Work request
All lines from the one containing "Instruction: Sort tasks" through the end of the material are to be given back exactly, without pictures.
*** Data section Section Begins ***
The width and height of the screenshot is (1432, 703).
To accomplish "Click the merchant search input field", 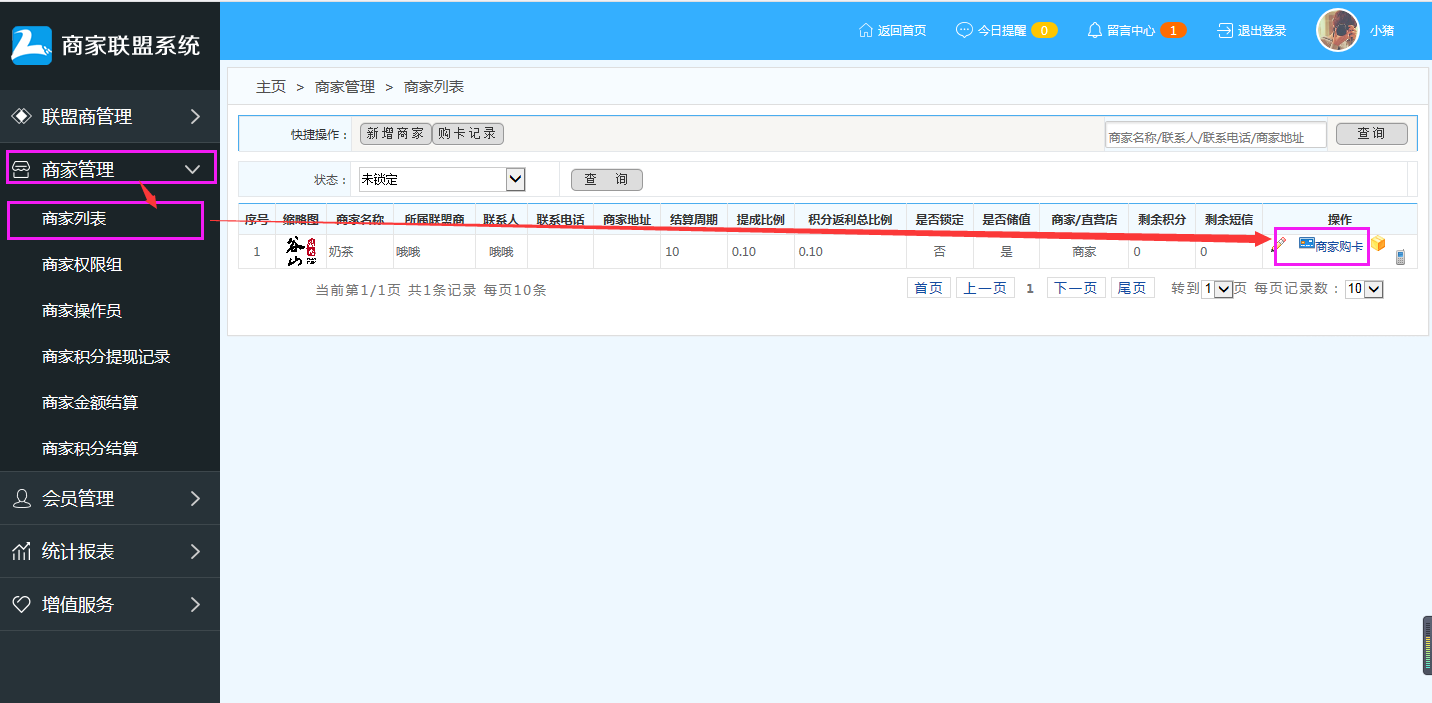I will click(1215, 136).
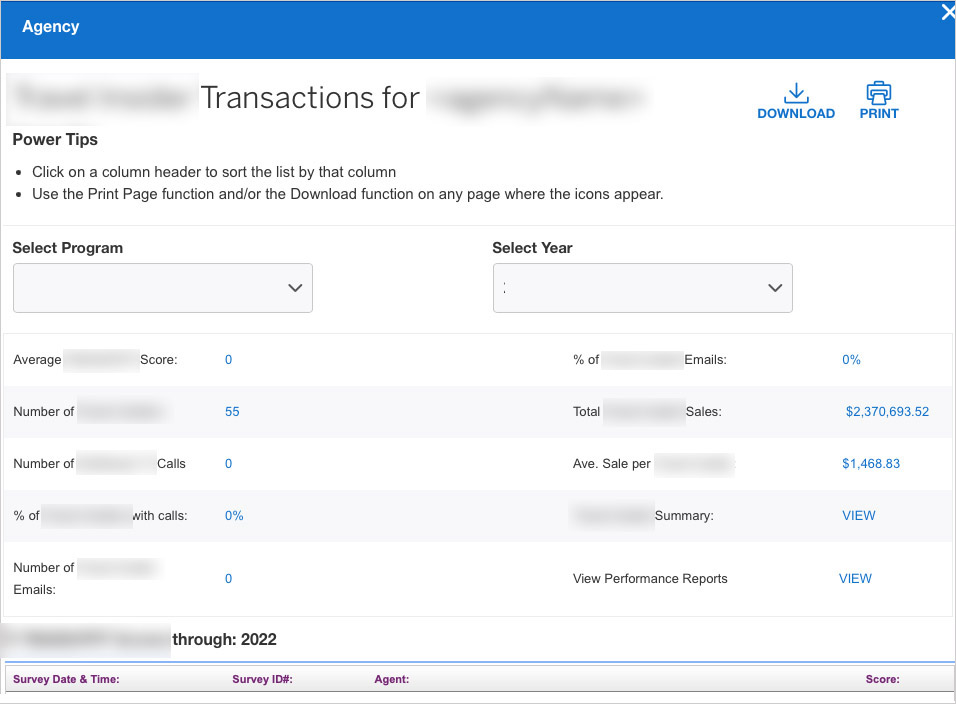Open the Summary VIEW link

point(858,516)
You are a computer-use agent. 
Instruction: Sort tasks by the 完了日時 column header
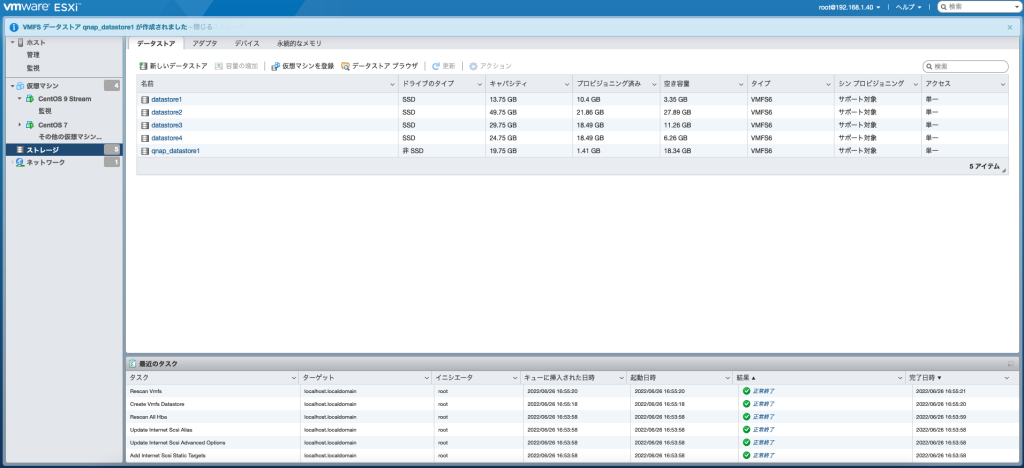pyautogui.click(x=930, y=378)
*** Data section Section Ends ***
Solution for this task
Instruction: Sort tasks by the 完了日時 column header
pyautogui.click(x=930, y=378)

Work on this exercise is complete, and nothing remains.